Substitute "menu" for "dropdown" in the records, covering everything from the line containing "Where should I" down to the line containing "pos(155,276)". Return only those lines, with all else unchanged.

**Data lines:**
• • • • • • •
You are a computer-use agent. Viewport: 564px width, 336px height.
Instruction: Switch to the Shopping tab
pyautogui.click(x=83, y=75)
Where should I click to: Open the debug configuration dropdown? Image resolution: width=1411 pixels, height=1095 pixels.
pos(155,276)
• • • • • • •
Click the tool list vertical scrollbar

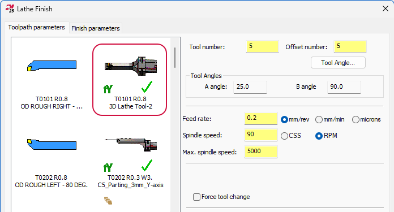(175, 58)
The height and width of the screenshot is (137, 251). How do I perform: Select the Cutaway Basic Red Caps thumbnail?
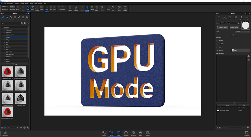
• • • • • • •
**Complete answer:**
Where should I click to: Open the debug configuration menu? Image resolution: width=1411 pixels, height=1095 pixels.
pos(155,276)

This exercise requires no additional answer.